In the Wall Street Journal this morning, former Solicitor General and current Koch Industries lawyer Ted Olson accused President Obama of holding an “enemies list” because of the criticism his administration has aimed at David and Charles Koch, who contributed significant funds to the right-wing infrastructure that opposes Obama at every turn. Comparing criticism of the Koch’s by presidential aides and surrogates to McCarthyism, Olson declared that Kochs “have been the targets of the multiyear, carefully orchestrated campaign of vituperation and assault described above—and much more. It has been choreographed from the very top.”
In a not surprising turn of events, Olson’s op-ed and point-of-view were picked up on Fox News today. During a discussion of the op-ed on The Five this afternoon, former Bush White House Press Secretary claimed that her former boss, George W. Bush, would never do what Obama has supposedly done to one of his political opponents:
TANTAROS: Dana, if this were George Bush.
PERINO: Well, he just would never. … It’s just a different style, right? President Bush would have never mentioned George Soros in a speech. Ever. He wouldn’t have complained about any. He’d let other people do it for him, but from the Oval Office, as Commander-in-Chief, he never would have done it. There are plenty of people who went after him and based on their meritorious arguments — and we can have that debate — but he never would have done that because he just wouldn’t dignify it with a response.
A couple of things to note here. Olson never accused Obama himself of directly demonizing the Kochs. Instead, he wrote of “aides,” “surrogates,” “allies” and “the president’s re-election team.” Secondly, the Bush White House did call out George Soros by name. In a town hall Q&A in 2004, Vice President Dick Cheney raised the specter of Soros:
Q Thank you for talking to us today, Mr. Vice President. This is just awesome. I’m thrilled to be here. I have a question for you about some people think that we’re not tough enough against the negative campaigns and all the false information that’s coming out now with the mud slinging in the Kerry-Edwards campaign. What do you say to that, that we’re not tough enough in proving that a lot of those things are falsehoods?

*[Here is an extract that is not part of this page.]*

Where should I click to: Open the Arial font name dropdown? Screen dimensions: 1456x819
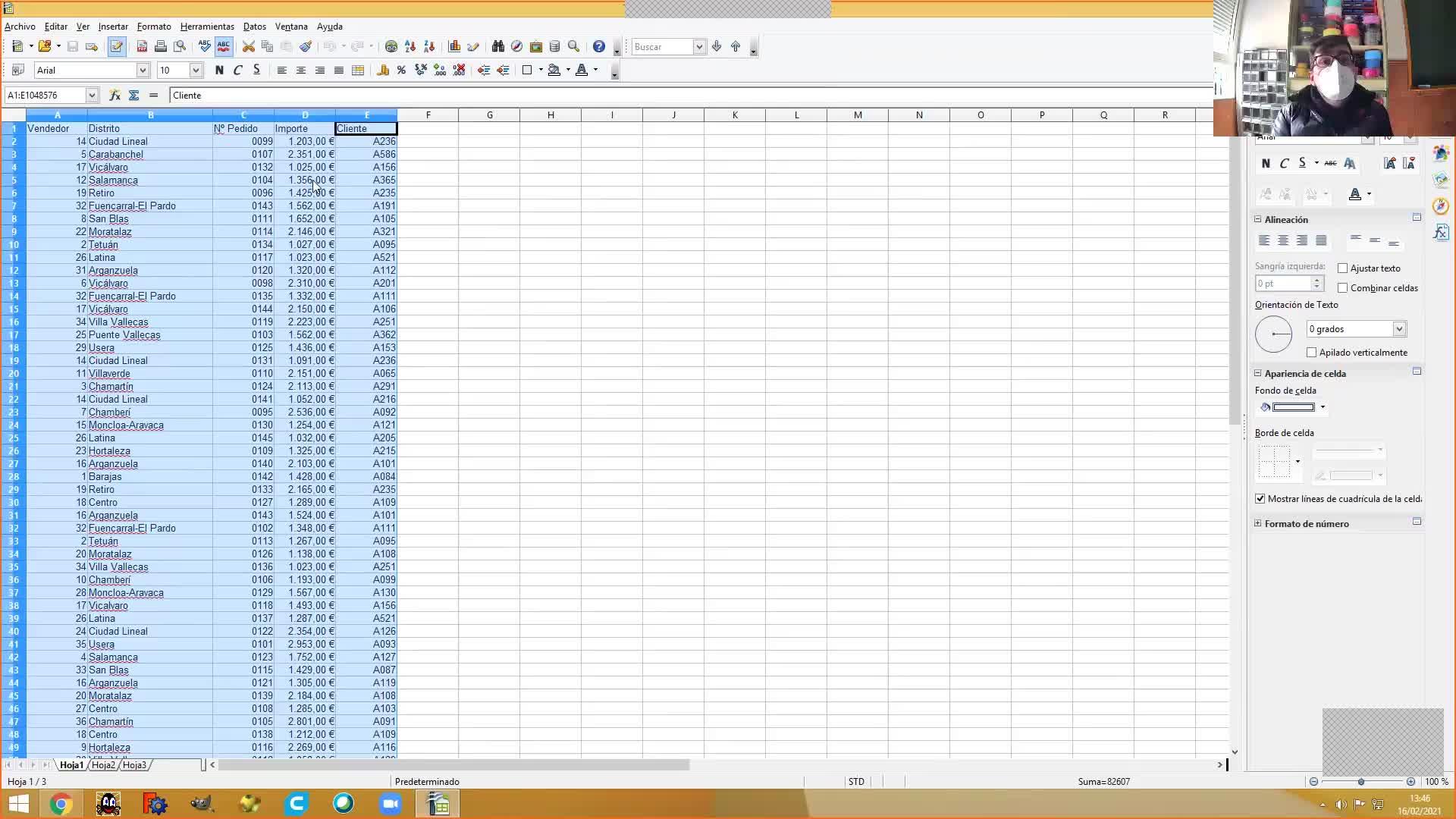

THE VICE PRESIDENT: Well, the thing that disturbs me about this election year, I guess, are the so-called 527s. We had the campaign finance reform. And when I worked for Gerry Ford back in 1976. And we had the first set of campaign finance reforms that came in the aftermath of Watergate. And it laid down a whole set of requirements. And so we operated by those requirements. And then eventually over time, we got to the point where somebody decided those weren’t good enough. So we got a new campaign finance reform law. But it’s got a big loophole in it called 527s. And in effect what it allows is for groups, as long as they’re not affiliated with a candidate, can go out and raise money — soft dollars, which were banned from being used for state parties and national party organizations — go out and raise soft dollars, meaning individuals can write million-dollar checks if they want. This guy Soros has given, I don’t know $10 million or $15 million, something like that. And they can say anything they want, put commercials on television, which they do endlessly attacking one or the other of the parties. And the fact is, nearly all of them are attacking us. We feel it on a daily basis. The other side is well organized, and I think it’s — well, I’m trying to be a statesman here. (Laughter.) I think it’s a bit of a travesty to claim we’ve got campaign finance reform, and that we’ve banned soft dollars, and then over here on the side, they’ve written in this big loophole that allows somebody like George Soros — I think it’s George — who is spending literally $10 million, $15 million and everybody else is limited to $2,000, or whatever it is. But if you go the through 527, he can dump as much money as he wants into the race, and it’s all negative advertising aimed at the President and me.
It’s not exactly the Bush White House, but as Josh Marshall recalled on Twitter today, the Speaker of the House during much of the Bush administration, Rep. Dennis Hastert (R-IL), baselessly suggested that Soros was a front for drug cartels.
So, I would say there isn’t that much of a distinction between Bush, Obama and their allies on this front.